Sunday, June 14, 2026

An empty chair



 
Come to me, all you that are weary and are carrying heavy burdens, and I will give you rest. (Matthew 11:28).

It is just an empty chair, a gray and white rocker on the balcony. I wiped it down from the rains that soaked the earth for the third night running and folded a towel on the seat, ready for Dixie to join me.

That won’t be for a while. She is able to sleep later than my body allows, a grace of which I am jealous. But it gives me time to sing my morning songs of praise, awakening my heart so I can settle in and read of Jesus, listening for his voice in my heart.

‘Come to me,’ he says, and I immediately see St. Teresa’s vision and borrow it for my use. In the vision, I am walking through the interior castle of my soul, making my way through the outer rooms toward the center where Christ dwells, his light flowing outward to the more distanced regions where I make my way.

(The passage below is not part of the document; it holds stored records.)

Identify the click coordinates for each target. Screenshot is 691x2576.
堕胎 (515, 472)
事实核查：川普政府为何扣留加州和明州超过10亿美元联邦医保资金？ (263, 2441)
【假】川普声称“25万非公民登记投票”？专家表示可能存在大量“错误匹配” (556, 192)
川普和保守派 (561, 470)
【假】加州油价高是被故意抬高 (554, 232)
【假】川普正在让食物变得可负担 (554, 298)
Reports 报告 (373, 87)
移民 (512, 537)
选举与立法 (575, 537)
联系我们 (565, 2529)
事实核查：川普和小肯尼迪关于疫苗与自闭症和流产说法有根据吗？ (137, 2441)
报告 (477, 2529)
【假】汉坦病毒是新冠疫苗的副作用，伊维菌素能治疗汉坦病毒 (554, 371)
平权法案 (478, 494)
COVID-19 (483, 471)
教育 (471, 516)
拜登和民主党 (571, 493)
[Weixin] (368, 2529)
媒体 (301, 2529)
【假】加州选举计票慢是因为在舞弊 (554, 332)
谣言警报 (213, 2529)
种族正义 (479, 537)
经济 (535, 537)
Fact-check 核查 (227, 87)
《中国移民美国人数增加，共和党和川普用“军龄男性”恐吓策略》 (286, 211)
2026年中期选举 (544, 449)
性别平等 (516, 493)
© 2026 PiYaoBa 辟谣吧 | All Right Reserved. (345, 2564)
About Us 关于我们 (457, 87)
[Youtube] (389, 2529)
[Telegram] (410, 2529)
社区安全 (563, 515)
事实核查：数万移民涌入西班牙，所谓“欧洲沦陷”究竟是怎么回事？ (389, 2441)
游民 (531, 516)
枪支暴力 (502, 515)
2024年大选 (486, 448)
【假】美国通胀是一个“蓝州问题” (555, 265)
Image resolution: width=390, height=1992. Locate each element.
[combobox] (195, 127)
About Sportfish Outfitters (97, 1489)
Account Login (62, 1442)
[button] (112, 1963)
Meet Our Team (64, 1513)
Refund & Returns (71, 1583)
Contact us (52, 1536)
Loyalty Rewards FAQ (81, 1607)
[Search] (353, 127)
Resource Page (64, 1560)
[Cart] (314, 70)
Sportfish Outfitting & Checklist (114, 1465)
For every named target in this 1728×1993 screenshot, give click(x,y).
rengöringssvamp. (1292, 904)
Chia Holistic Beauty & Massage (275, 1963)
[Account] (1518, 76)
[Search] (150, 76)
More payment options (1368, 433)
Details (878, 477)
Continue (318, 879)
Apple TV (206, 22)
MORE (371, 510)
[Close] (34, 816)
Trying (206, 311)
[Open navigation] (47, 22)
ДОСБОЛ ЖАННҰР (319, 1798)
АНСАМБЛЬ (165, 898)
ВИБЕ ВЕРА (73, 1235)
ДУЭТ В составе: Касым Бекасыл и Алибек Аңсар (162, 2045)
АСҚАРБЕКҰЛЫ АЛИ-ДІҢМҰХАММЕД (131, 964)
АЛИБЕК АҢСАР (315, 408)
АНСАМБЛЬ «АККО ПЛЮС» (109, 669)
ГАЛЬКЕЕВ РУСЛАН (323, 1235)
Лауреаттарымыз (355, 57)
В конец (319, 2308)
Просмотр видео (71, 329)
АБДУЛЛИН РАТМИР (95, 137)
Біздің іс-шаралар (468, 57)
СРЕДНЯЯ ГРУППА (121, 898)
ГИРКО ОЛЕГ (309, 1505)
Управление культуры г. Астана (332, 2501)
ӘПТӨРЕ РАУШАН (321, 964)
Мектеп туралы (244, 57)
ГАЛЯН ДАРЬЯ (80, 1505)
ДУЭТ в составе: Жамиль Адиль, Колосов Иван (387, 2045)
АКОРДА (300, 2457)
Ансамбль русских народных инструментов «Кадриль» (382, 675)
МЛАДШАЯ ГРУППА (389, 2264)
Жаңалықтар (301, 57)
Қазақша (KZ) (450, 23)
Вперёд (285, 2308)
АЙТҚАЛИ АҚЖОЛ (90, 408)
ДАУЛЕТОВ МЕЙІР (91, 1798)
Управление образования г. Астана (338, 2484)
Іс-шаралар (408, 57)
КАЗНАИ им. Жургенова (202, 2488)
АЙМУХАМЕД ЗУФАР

Seeing the great distance between the beauty of his heart and the reality of my own, there is no discouragement, only hope. The light of the all-penetrating love of Christ stretches out to encompass me where I am, always a beginner in this life, never as close to him as I long to be.

The pain of this longing is never far away, sometimes muted, sometimes acute, a thirst only he can quench.

But even in the distant places, far from the center where Christ dwells, the light of his love and the warmth of his delight draw me onward that my heart might be saturated, absorbed in his beauty, joy and love.

With Teresa’s vision in my own heart, I see and feel your smile, Jesus, as you watch me continue my way, encompassed in the rays of the light emanating from your face.

You beckon me, all of us, to come to you and rest from the burden of our exile, separated as we are from the Love who is our true and final home.

There are days the warmth of your love sweeps me away, stilling every other thought and emotion, a foretaste of the final rest that awaits the end of our journey.

But that is not today. Today, the empty chair across from me stirs longing for my beloved to come and share this holy space with me. It awakens an inner emptiness, a longing for love’s presence that echoes the great longing for love’s completion of all things—a hunger for love to fill the earth as the waters cover the sea.

I had only to wait. Soon enough, she came, her smile shimmering with the beauty of the loving heart grace has long wrought in her. ‘Christ plays in ten thousand places,’ G.M. Hopkins wrote, ‘lovely in eyes not his.’ And surely here, to lighten the burden of exile, as we journey home, together.